#### [TASK INSTRUCTIONS]
- a) In the article on the Xbox gaming project at C.S. Mott Children's Hospital, how many rooms have been set up with Xbox 360 consoles so far?
- b) Quote the article on the Xbox gaming project at C.S. Mott Children's Hospital between "On Friday, the" and "Xbox 360 consoles.", inclusive.
- c) Write the next part of the article on the Xbox gaming project at C.S. Mott Children's Hospital, picking up after its final sentence.

#### [GIVEN PASSAGE]
+--

Scores of patients at C.S. Mott Children’s Hospital will now have access to personal entertainment systems in their rooms.

On Friday, the hospital celebrated the launch of the Mott Family Network Pediatric Gaming Project, which aims to use Xbox 360 and Xbox Live to provide recreational and therapeutic experiences for patients. So far, 225 rooms are set up with the Xbox 360 consoles.

The Mott Golf Classic and the Mott Family Network, two nonprofit organizations with the mission of advancing pediatric medicine and improving patient and family care, funded a large portion of the project. The project’s initial budget was almost $500,000, but with donations from the two organizations, the project only cost about $100,000 of hospital funds.

The project began as a smaller pilot program last year, with 32 Xbox consoles in the Hematology/Oncology unit at the hospital. Jean-Jacques Bouchard, a child life specialist, said Mott saw a need to implement the gaming system hospital-wide to meet the recreational, educational and therapeutic needs of the hospital’s patients.

Bouchard said the Xbox gaming system allows patients to be treated like normal kids because they can interact with their family and friends online — even when they are at the hospital.

+--

#### [DATASET EXCERPTS]
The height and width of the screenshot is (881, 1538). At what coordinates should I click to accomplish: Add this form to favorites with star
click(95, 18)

+--

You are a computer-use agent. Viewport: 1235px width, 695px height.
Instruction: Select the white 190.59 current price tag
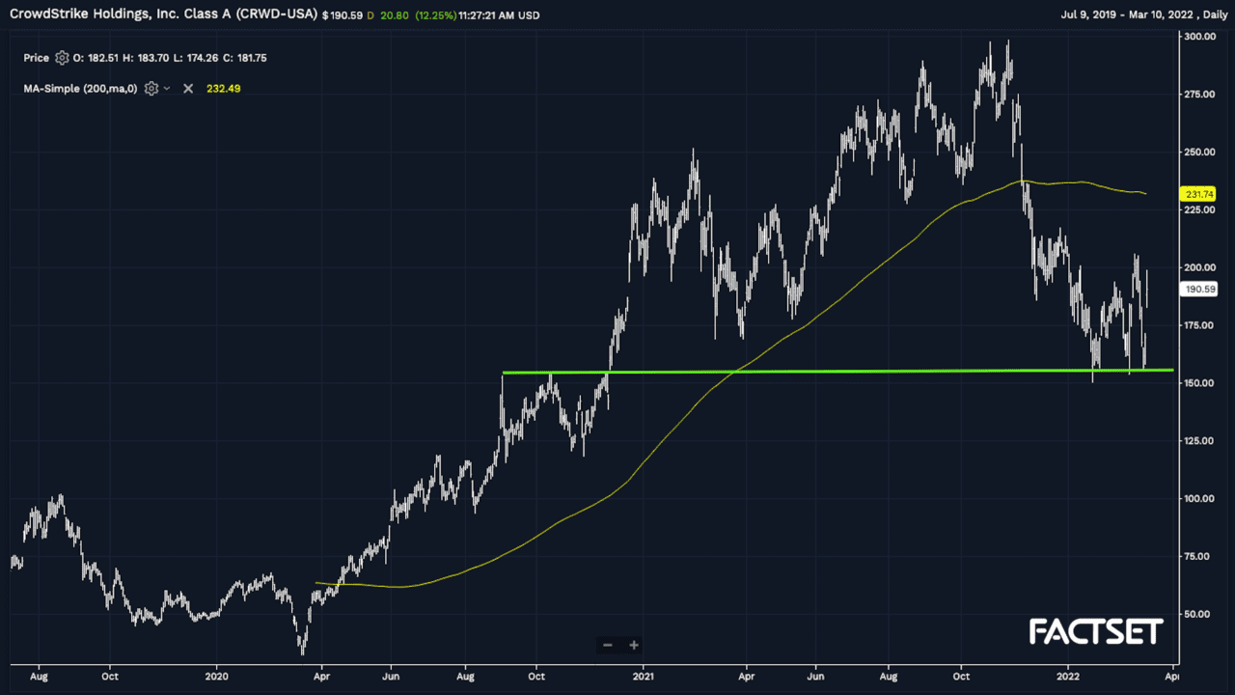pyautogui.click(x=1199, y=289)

+--

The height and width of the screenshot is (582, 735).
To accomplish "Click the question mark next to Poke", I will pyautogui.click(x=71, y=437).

+--

#### [ANSWERS BY ITEM]
- a) 225 rooms

- b)
On Friday, the hospital celebrated the launch of the Mott Family Network Pediatric Gaming Project, which aims to use Xbox 360 and Xbox Live to provide recreational and therapeutic experiences for patients. So far, 225 rooms are set up with the Xbox 360 consoles.

- c)
“People who are playing with the patients online have no idea if (the patients) are at the hospital or at home,” Bouchard said. “The patients are treated just like normal kids. That is one of the biggest benefits of Xbox being in their rooms.”

Krystal Sweet, whose son is a patient at Mott, said the games help her son endure his treatments by allowing him to focus on something more enjoyable.

“The games help with the treatments because they help distract him from the pain and makes time go faster for him,” Sweet said.

Sweet added that having the Xbox in the room is nice because she and her son can use it to watch movies too, not just play games.

Bouchard said since the Xbox can play CDs and DVDs too, some parents also use the system to make a recording of their voices for their kids.

“Our music therapist will record the parents’ voices (on a CD) so if the parents can’t be by the bedside all the time, the CD will be put into the Xbox and the kids can listen to it,” Bouchard said.

Engineering junior Anna Dai, who was involved with this project since last year, said she was got involved after taking an entry-level computer engineering course called “Gaming for the Greater Good” with David Chesney, a lecturer in computer science and engineering. Dai said she jumped at the opportunity because she wanted to use computer science for humanitarian and societal issues.

“I liked the idea of using computer science for something other than just making computers work faster,” she said. “Computer science is powerful and there is so much (computer science) technology that hasn’t been utilized yet. It can be used for humanitarian issues to make an impact on people’s lives.”

In the future, Dai said organizers plan to set up gaming rooms and mobile Xbox carts for patients whose rooms are not equipped with the console, updating the Xbox 360 consoles to Xbox One, and garnering more donations and Xbox games.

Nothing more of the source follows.